Qu’en temps de crise, des voix s’élèvent pour demander aux médias de ne pas interroger le gouvernement, c’est lourd de sens.
Surtout, s’il vous plaît, ne pas empêcher quiconque de tourner en rond, et vogue la galère!
Si elle est loin d’être nouvelle, la défiance envers notre profession n’a jamais été aussi prégnante. Il est plus que temps de s’atteler sérieusement à combler le fossé qui se creuse entre médias et citoyens. Vaste chantier.
Convaincue d’une nécessaire autocritique, je m’interroge depuis longtemps sur notre part de responsabilité dans cette crise de confiance. Nous savons que nous avons échappé bien des principes en laissant l’information se soumettre aux lois du marché. Nous savons que l’assujettissement à la publicité met à mal la qualité de l’information. Que nous évoluons dans un écosystème victime lui aussi de dérèglements majeurs. Que la profession subit une précarisation sans précédent – à commencer par les journalistes pigistes et surnuméraires aux conditions de travail trop souvent lamentables.
Nous, journalistes, savons tout cela, parce que nous le vivons quotidiennement. Mais les logiques à l’oeuvre dans la fabrique de l’information restent peut-être inintelligibles pour ceux à qui nous la livrons.

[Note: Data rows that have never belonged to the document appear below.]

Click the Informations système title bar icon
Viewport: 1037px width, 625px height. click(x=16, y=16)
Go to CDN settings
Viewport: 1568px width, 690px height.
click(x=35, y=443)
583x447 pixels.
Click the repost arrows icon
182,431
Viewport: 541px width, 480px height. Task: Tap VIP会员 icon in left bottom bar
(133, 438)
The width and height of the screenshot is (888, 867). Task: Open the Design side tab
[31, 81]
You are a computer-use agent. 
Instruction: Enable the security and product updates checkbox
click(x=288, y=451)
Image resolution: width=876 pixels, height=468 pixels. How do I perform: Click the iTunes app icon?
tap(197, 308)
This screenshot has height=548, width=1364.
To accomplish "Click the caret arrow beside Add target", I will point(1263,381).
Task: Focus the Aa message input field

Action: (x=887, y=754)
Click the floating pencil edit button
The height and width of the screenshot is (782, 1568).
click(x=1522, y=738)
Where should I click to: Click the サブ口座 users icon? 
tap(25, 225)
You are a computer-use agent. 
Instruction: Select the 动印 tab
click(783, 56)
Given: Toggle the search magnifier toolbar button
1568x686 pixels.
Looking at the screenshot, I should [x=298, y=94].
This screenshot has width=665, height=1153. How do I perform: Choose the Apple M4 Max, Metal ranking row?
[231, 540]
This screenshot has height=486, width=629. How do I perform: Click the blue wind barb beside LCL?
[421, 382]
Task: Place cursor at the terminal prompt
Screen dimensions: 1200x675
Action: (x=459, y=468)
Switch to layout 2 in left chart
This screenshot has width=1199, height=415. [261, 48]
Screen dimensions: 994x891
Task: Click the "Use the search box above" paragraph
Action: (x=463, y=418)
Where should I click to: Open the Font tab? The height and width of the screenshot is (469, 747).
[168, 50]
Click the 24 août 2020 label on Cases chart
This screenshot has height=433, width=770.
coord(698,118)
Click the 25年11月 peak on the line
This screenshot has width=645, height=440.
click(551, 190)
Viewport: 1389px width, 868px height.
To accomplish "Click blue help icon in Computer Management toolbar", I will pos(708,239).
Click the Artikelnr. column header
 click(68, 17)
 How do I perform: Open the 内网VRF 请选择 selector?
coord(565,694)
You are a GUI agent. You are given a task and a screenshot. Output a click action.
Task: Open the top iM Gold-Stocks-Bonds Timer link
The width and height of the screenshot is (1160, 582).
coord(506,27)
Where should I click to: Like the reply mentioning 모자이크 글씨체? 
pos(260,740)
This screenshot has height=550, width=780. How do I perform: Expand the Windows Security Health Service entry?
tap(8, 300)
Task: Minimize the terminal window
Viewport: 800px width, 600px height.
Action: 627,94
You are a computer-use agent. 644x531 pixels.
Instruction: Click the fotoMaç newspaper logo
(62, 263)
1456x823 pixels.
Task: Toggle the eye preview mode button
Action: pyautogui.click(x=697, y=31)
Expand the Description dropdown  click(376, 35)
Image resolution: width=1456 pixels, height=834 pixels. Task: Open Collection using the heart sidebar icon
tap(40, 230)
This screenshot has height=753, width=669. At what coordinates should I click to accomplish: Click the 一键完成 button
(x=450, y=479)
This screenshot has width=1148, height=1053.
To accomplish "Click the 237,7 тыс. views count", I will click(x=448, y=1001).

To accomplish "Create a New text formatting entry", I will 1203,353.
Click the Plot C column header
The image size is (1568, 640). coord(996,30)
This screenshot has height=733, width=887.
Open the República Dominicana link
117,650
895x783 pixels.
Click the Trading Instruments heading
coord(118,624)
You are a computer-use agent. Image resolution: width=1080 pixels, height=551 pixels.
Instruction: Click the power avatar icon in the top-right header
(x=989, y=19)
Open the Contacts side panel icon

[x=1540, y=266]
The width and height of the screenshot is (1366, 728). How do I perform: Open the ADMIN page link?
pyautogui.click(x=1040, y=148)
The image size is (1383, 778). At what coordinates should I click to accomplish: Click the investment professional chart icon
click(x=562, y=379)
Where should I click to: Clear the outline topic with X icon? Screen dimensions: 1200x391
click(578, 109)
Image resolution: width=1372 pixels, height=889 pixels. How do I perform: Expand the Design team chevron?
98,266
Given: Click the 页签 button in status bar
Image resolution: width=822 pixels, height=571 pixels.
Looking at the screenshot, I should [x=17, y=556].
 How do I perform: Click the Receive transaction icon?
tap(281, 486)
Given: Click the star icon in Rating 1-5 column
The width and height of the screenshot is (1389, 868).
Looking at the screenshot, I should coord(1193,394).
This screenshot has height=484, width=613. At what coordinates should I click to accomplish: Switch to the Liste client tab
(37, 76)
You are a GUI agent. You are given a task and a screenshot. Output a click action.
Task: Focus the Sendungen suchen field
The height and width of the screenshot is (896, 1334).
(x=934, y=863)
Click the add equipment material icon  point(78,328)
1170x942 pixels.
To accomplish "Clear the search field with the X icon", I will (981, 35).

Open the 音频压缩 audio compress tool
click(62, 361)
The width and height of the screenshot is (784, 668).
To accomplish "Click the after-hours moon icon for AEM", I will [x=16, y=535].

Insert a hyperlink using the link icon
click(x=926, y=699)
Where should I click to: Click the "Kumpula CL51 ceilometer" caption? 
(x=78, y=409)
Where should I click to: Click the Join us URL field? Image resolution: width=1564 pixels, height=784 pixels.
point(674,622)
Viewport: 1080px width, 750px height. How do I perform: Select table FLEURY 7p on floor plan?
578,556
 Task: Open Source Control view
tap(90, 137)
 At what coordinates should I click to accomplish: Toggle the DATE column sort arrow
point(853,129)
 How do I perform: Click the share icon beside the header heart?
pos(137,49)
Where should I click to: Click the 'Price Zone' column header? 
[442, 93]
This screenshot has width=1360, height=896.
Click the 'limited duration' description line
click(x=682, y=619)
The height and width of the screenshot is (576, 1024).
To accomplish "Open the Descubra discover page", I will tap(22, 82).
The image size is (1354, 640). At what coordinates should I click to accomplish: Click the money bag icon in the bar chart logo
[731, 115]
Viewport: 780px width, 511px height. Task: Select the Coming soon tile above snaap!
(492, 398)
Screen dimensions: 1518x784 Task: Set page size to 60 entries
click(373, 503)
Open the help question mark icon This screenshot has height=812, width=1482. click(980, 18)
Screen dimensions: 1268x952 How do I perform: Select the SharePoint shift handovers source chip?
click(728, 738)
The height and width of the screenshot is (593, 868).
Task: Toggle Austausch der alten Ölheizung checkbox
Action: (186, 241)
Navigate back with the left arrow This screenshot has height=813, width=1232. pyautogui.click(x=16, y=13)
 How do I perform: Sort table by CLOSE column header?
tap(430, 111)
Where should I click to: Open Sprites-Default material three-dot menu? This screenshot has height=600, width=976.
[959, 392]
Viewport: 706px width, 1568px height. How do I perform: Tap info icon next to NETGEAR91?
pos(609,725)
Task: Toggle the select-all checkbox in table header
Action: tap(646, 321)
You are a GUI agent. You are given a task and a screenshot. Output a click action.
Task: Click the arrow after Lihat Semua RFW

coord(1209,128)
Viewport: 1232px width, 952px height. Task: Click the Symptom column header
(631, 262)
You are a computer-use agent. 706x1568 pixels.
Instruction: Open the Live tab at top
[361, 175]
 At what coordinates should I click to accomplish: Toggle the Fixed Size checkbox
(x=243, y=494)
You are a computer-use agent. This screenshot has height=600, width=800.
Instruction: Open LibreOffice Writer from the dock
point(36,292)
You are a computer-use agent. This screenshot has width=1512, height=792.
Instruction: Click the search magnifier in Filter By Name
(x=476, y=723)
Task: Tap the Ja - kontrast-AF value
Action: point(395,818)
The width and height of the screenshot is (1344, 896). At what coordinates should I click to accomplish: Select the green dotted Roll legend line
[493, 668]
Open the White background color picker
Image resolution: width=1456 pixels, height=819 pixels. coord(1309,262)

Dans Les médias, le monde et nous, la journaliste Anne-Sophie Novel rapporte, à la lumière de sondages sur l’intérêt pour l’information et la crédibilité des médias, qu’ « à l’échelle mondiale, s’est développé le sentiment que les médias ne répondent pas aux attentes clefs de la société, à savoir être garants d’une information de qualité, éduquer les gens sur des questions importantes et les aider à prendre des décisions ayant un impact positif sur leur vie ».
La bataille pour ramener une information de qualité et rétablir la confiance doit se mener avec le public, et n’échappera pas à notre examen de conscience. Les démarches d’éducation aux médias qui essaiment ici et là depuis quelques années font partie de la solution. L’hygiène informationnelle aussi. Porte-drapeau du « bien s’informer », Anne-Sophie Novel se faisait une joie de venir présenter son documentaire, invitée par l’AJIQ avec la FPJQ, dans le cadre de la Semaine de la presse et des médias. Partie remise, nous l’espérons.
Dans une démarche édifiante et rigoureusement documentée, la journaliste dresse un habile parallèle entre nourriture et information. On peut exhorter le monde à bien se nourrir, encore faut-il proposer un menu santé. Le monde, quant à lui, peut bien chialer sur la qualité de la bouffe, mais est-il prêt à payer pour manger plus sainement? Se nourrir bien reste un luxe pour beaucoup trop de monde. S’informer bien, aussi. L’infobésité distrait plus qu’elle ne nous élève, résultant en un bruit aux allures de buffet all you can eat, inévitablement écoeurant voire abrutissant.
Et si la crise qui nous traverse de part en part était aussi une occasion pour l’information de se refaire une santé? Puisqu’il est tant question de mettre en oeuvre les changements qui s’imposent, profitons-en pour revisiter sérieusement nos fondamentaux journalistiques.